## Required work
Please copy out the Dubai travel thread below word for word, in full.

# need help and suggestions



## femina007 (Nov 17, 2008)

Hi everybody, i will be travelling alone to dubai next month as tourist from europe i havent booked the hotel yet i need your advice as where to book as alone women traveller which location would be appropriate to book as i prefer to be closer to decent nightclubs and malls and is it safe for alone woman to be outside latenight? like going to pubs and discos
thanks


----------



## LawrenceDudley (Feb 11, 2009)

dubai's pretty safe as it goes, compared to a lot of countries in europe.

what's your budget like? golden sands is pretty nice if you're on a tight budget and is right bang in the middle of bur dubai, next to the burjuman centre.


----------



## Andy Capp (Oct 5, 2008)

LawrenceDudley said:


> dubai's pretty safe as it goes, compared to a lot of countries in europe.
> 
> what's your budget like? golden sands is pretty nice if you're on a tight budget and is *right bang in the middle of bur dubai*, next to the burjuman centre.


The red light/whore capital of Dubai? I don't think so...

It depends on your budget, the hotels on sheikh zayad road would fit you bill, fairmont at the pricey end, novotel at the lower end, failing that marina - grosvenor house, beach bar - le meridien mina seyahi (barasti bar - can't really go wrong there), one of the places attached to madinat like al qasr would be great too. Maybe the address or one of the other hotels in Burj Dubai (not Bur Dubai) and old town too. It's nice down there, quite a continental feel.

Basically it all depends on how much you want to spend, call or e-mail them and ask for best price.

In terms of being out alone, as long as you don't have a penchant for micro mini skirts and see thru tops you'll be fine.


----------



## LawrenceDudley (Feb 11, 2009)

red light capital of dubai? really? i liked it, no problems at all, never got approached by anyone trying to sell me sex and there are (were) a lot of families with kids staying there.

i suppose andy might have good reasons for knowing it's the red light district so i shall leave that judgement to him (sorry, couldn't resist).

## Data section

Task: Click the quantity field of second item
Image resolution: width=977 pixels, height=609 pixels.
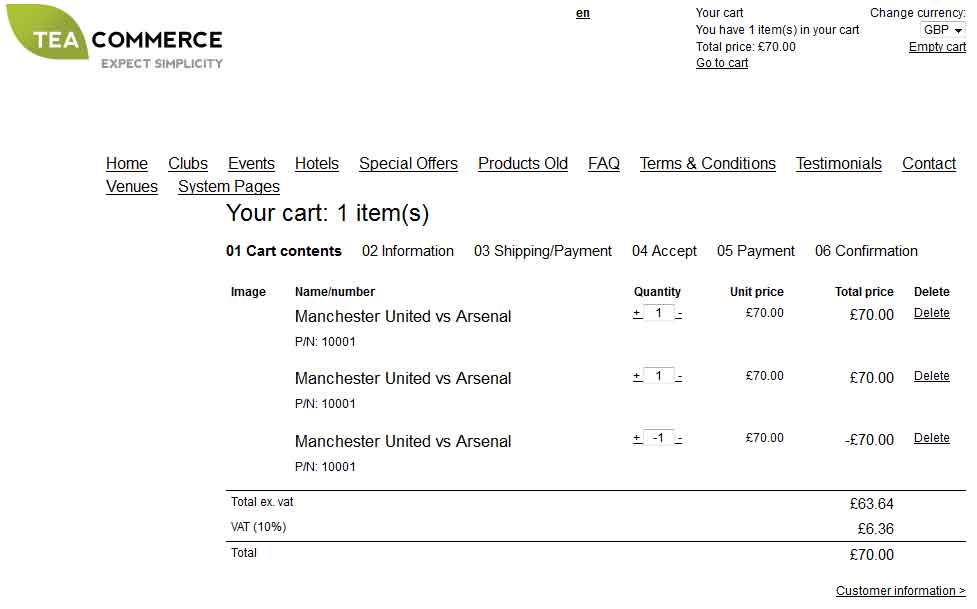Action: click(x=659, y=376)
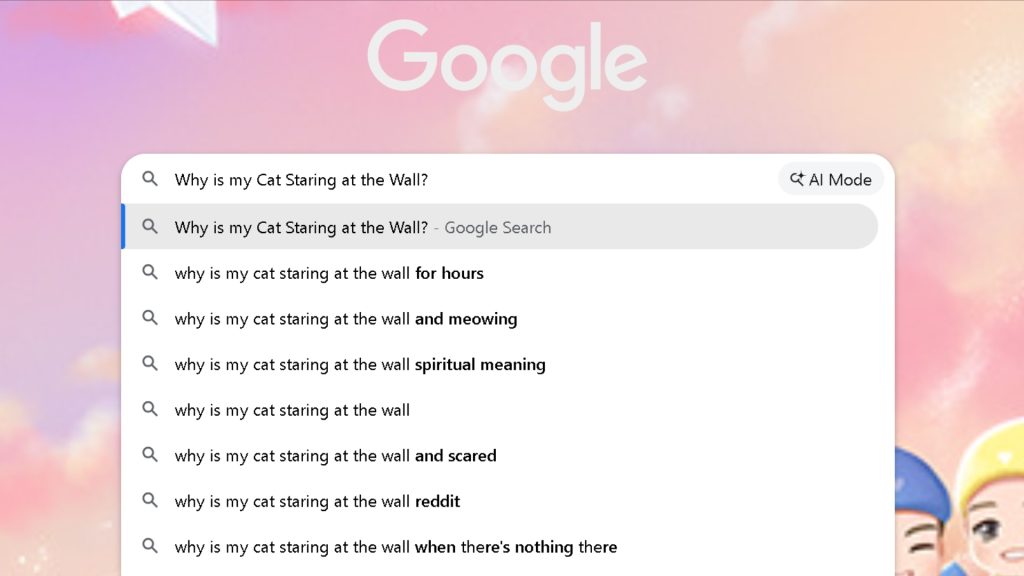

## Written response
# need help and suggestions



## femina007 (Nov 17, 2008)

Hi everybody, i will be travelling alone to dubai next month as tourist from europe i havent booked the hotel yet i need your advice as where to book as alone women traveller which location would be appropriate to book as i prefer to be closer to decent nightclubs and malls and is it safe for alone woman to be outside latenight? like going to pubs and discos
thanks


----------



## LawrenceDudley (Feb 11, 2009)

dubai's pretty safe as it goes, compared to a lot of countries in europe.

what's your budget like? golden sands is pretty nice if you're on a tight budget and is right bang in the middle of bur dubai, next to the burjuman centre.


----------



## Andy Capp (Oct 5, 2008)

LawrenceDudley said:


> dubai's pretty safe as it goes, compared to a lot of countries in europe.
> 
> what's your budget like? golden sands is pretty nice if you're on a tight budget and is *right bang in the middle of bur dubai*, next to the burjuman centre.


The red light/whore capital of Dubai? I don't think so...

It depends on your budget, the hotels on sheikh zayad road would fit you bill, fairmont at the pricey end, novotel at the lower end, failing that marina - grosvenor house, beach bar - le meridien mina seyahi (barasti bar - can't really go wrong there), one of the places attached to madinat like al qasr would be great too. Maybe the address or one of the other hotels in Burj Dubai (not Bur Dubai) and old town too. It's nice down there, quite a continental feel.

Basically it all depends on how much you want to spend, call or e-mail them and ask for best price.

In terms of being out alone, as long as you don't have a penchant for micro mini skirts and see thru tops you'll be fine.


----------



## LawrenceDudley (Feb 11, 2009)

red light capital of dubai? really? i liked it, no problems at all, never got approached by anyone trying to sell me sex and there are (were) a lot of families with kids staying there.

i suppose andy might have good reasons for knowing it's the red light district so i shall leave that judgement to him (sorry, couldn't resist).